**What to work on**
Format the listing as a two-column CSV with columns named input and output, starting with the line that contains "coordinates (1459, 78)." and going on through the line that contains "This screenshot has height=1080, width=1920. What". Give one row per text and its answer, each in its own quoted field, with line breaks turned into spaces.

**Supplied records**

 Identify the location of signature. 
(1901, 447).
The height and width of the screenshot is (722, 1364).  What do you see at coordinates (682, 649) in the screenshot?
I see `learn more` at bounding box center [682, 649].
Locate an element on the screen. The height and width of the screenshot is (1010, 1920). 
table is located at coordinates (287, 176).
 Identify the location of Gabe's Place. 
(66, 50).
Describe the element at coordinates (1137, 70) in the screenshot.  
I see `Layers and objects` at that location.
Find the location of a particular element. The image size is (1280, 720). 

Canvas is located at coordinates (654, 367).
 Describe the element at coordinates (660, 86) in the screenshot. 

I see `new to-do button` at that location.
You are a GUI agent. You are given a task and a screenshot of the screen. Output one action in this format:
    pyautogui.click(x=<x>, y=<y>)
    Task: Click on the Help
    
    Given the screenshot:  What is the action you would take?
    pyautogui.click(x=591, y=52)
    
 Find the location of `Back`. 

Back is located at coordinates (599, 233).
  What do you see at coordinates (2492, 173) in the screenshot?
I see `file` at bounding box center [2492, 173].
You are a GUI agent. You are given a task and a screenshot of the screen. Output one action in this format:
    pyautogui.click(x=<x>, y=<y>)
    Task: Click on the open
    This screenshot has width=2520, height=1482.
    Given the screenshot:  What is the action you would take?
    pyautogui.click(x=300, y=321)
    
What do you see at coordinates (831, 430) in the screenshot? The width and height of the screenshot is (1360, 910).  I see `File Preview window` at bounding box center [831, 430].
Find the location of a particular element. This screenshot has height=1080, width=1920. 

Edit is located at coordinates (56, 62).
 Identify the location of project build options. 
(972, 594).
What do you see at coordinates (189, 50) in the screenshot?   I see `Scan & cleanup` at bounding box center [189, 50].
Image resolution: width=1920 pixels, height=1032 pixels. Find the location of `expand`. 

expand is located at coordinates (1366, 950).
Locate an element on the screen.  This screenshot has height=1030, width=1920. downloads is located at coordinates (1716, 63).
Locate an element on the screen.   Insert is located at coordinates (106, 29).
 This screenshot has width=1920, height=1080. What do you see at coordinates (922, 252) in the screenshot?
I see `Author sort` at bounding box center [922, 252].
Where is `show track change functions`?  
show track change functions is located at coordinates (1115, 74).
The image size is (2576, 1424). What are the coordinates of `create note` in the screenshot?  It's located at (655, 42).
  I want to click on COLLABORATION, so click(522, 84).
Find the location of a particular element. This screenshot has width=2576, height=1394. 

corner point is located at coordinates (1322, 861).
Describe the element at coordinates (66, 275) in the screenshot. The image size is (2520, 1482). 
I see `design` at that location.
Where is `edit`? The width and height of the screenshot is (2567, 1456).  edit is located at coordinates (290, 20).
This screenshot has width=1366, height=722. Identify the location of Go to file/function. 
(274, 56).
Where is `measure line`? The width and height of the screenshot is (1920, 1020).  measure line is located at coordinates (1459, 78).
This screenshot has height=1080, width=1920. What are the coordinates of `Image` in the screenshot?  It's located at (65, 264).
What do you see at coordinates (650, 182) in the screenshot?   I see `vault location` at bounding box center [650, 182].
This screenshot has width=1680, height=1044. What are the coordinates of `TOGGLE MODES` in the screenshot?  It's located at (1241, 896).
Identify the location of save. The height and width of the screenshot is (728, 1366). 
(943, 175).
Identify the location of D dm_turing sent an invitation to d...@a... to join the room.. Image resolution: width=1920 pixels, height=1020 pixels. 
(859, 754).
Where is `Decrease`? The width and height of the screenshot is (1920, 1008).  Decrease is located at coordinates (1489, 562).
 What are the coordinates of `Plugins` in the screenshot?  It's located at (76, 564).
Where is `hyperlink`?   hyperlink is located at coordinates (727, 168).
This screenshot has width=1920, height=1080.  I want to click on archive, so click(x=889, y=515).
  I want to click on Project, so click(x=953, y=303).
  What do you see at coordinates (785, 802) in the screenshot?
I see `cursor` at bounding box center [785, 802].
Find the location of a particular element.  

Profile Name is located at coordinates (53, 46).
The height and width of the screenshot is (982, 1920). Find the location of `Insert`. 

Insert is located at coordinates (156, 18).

**Full output**
input,output
"Where is `measure line`? The width and height of the screenshot is (1920, 1020).","measure line is located at coordinates (1459, 78)."
"This screenshot has height=1080, width=1920. What are the coordinates of `Image` in the screenshot?","It's located at (65, 264)."